* **DATA FOR THE TASK**
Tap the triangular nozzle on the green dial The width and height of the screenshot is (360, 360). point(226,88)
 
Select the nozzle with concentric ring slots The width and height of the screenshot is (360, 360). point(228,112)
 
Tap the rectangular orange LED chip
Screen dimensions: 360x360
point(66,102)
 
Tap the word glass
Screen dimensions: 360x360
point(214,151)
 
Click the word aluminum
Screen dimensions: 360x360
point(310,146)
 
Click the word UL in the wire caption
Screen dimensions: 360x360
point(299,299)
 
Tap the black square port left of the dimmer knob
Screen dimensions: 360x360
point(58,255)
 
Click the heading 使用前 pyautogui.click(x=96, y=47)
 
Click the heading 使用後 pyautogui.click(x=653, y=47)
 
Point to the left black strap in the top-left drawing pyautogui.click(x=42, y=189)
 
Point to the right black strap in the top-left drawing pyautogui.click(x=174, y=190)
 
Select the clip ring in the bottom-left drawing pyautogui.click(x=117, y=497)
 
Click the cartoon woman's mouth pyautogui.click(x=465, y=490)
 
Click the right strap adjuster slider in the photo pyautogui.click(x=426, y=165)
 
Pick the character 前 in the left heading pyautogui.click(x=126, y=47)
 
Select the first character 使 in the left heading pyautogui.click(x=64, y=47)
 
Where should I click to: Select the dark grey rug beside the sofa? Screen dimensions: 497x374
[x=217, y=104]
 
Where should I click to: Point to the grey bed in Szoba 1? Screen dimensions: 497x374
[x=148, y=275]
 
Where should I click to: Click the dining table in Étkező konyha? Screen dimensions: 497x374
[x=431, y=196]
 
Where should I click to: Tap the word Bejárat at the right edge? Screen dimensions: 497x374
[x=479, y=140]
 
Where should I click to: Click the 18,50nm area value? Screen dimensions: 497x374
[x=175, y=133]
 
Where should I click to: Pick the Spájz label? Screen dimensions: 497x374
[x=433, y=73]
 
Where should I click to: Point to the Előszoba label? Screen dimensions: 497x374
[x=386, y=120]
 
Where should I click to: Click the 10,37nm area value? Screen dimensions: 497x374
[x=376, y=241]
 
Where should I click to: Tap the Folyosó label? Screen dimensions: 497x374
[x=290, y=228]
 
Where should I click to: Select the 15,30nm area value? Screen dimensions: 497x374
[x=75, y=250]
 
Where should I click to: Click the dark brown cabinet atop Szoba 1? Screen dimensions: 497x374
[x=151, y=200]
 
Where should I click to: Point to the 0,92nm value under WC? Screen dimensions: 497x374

* **TASK OBJECTIVE**
Reproduce every item above verbatim, keeping each line unchanged and in its original order.

* **FINAL RESULT**
Tap the triangular nozzle on the green dial The width and height of the screenshot is (360, 360). point(226,88)
 
Select the nozzle with concentric ring slots The width and height of the screenshot is (360, 360). point(228,112)
 
Tap the rectangular orange LED chip
Screen dimensions: 360x360
point(66,102)
 
Tap the word glass
Screen dimensions: 360x360
point(214,151)
 
Click the word aluminum
Screen dimensions: 360x360
point(310,146)
 
Click the word UL in the wire caption
Screen dimensions: 360x360
point(299,299)
 
Tap the black square port left of the dimmer knob
Screen dimensions: 360x360
point(58,255)
 
Click the heading 使用前 pyautogui.click(x=96, y=47)
 
Click the heading 使用後 pyautogui.click(x=653, y=47)
 
Point to the left black strap in the top-left drawing pyautogui.click(x=42, y=189)
 
Point to the right black strap in the top-left drawing pyautogui.click(x=174, y=190)
 
Select the clip ring in the bottom-left drawing pyautogui.click(x=117, y=497)
 
Click the cartoon woman's mouth pyautogui.click(x=465, y=490)
 
Click the right strap adjuster slider in the photo pyautogui.click(x=426, y=165)
 
Pick the character 前 in the left heading pyautogui.click(x=126, y=47)
 
Select the first character 使 in the left heading pyautogui.click(x=64, y=47)
 
Where should I click to: Select the dark grey rug beside the sofa? Screen dimensions: 497x374
[x=217, y=104]
 
Where should I click to: Point to the grey bed in Szoba 1? Screen dimensions: 497x374
[x=148, y=275]
 
Where should I click to: Click the dining table in Étkező konyha? Screen dimensions: 497x374
[x=431, y=196]
 
Where should I click to: Tap the word Bejárat at the right edge? Screen dimensions: 497x374
[x=479, y=140]
 
Where should I click to: Click the 18,50nm area value? Screen dimensions: 497x374
[x=175, y=133]
 
Where should I click to: Pick the Spájz label? Screen dimensions: 497x374
[x=433, y=73]
 
Where should I click to: Point to the Előszoba label? Screen dimensions: 497x374
[x=386, y=120]
 
Where should I click to: Click the 10,37nm area value? Screen dimensions: 497x374
[x=376, y=241]
 
Where should I click to: Tap the Folyosó label? Screen dimensions: 497x374
[x=290, y=228]
 
Where should I click to: Select the 15,30nm area value? Screen dimensions: 497x374
[x=75, y=250]
 
Where should I click to: Click the dark brown cabinet atop Szoba 1? Screen dimensions: 497x374
[x=151, y=200]
 
Where should I click to: Point to the 0,92nm value under WC? Screen dimensions: 497x374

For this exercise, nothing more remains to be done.